◆ INSTRUCTIONS FOR THE TASK: Copy everything in the records exactly; the pictures stay out.

────────────────────────────────────────

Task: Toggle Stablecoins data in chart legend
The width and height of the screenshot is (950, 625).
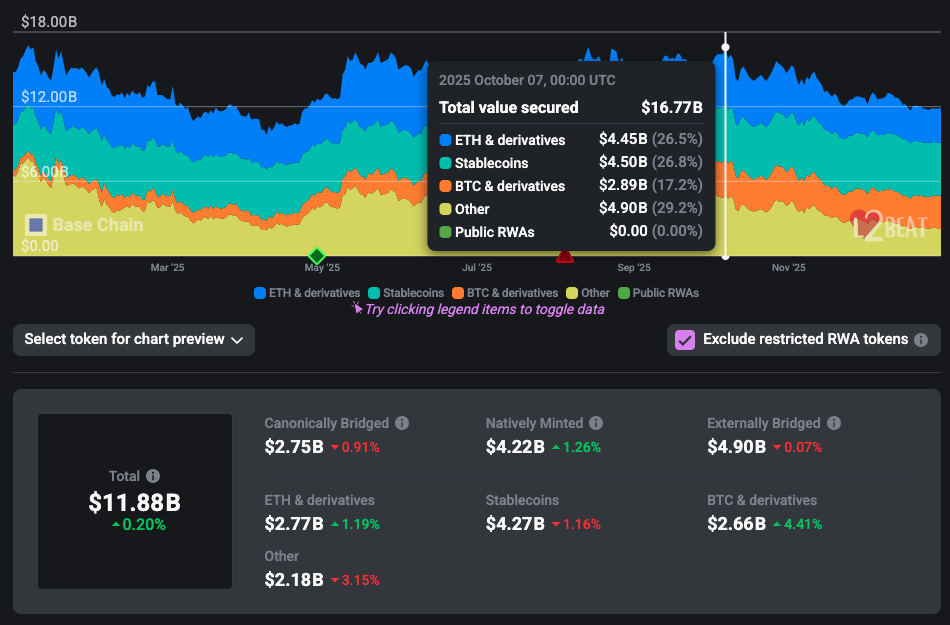Action: tap(406, 293)
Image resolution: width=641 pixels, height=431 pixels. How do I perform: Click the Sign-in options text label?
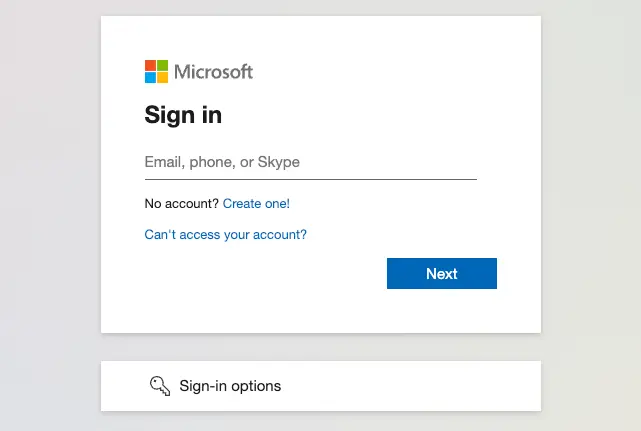[x=230, y=386]
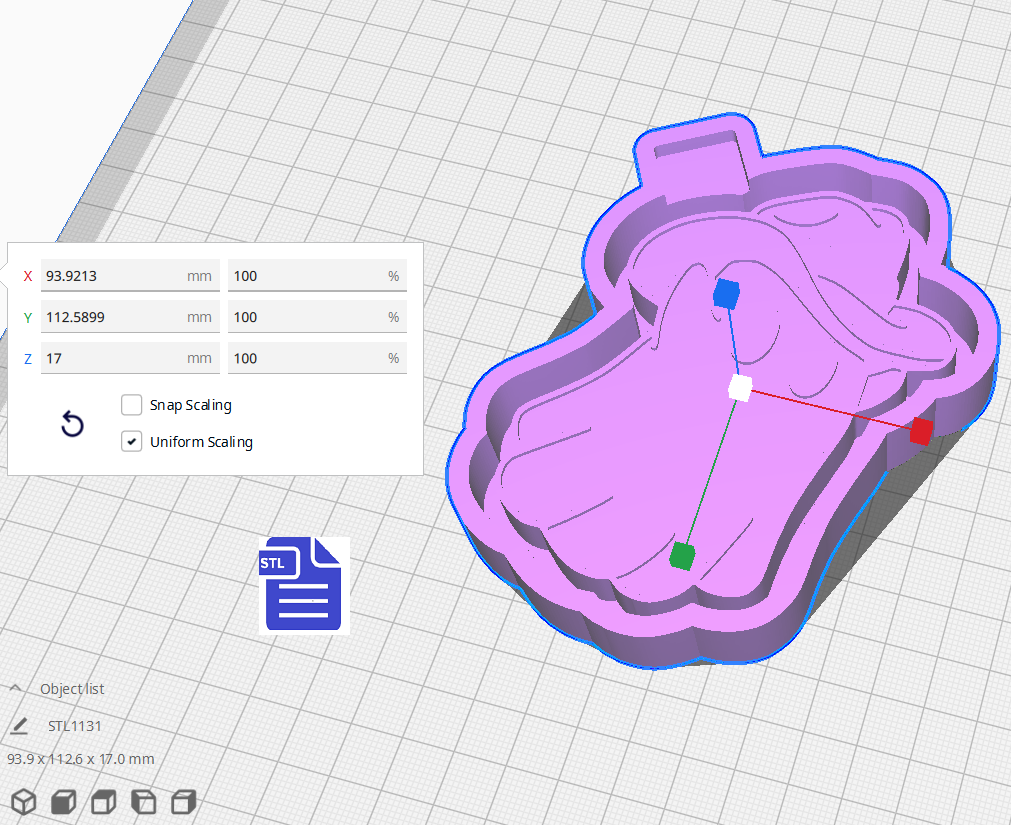The width and height of the screenshot is (1011, 825).
Task: Click the STL file icon in viewport
Action: tap(303, 585)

────────────────────────────────────────

◆ ANSWER SECTION:
Task: Toggle Stablecoins data in chart legend
The width and height of the screenshot is (950, 625).
Action: tap(406, 293)
Image resolution: width=641 pixels, height=431 pixels. How do I perform: Click the Sign-in options text label?
[x=230, y=386]
The width and height of the screenshot is (1011, 825).
Task: Click the STL file icon in viewport
Action: tap(303, 585)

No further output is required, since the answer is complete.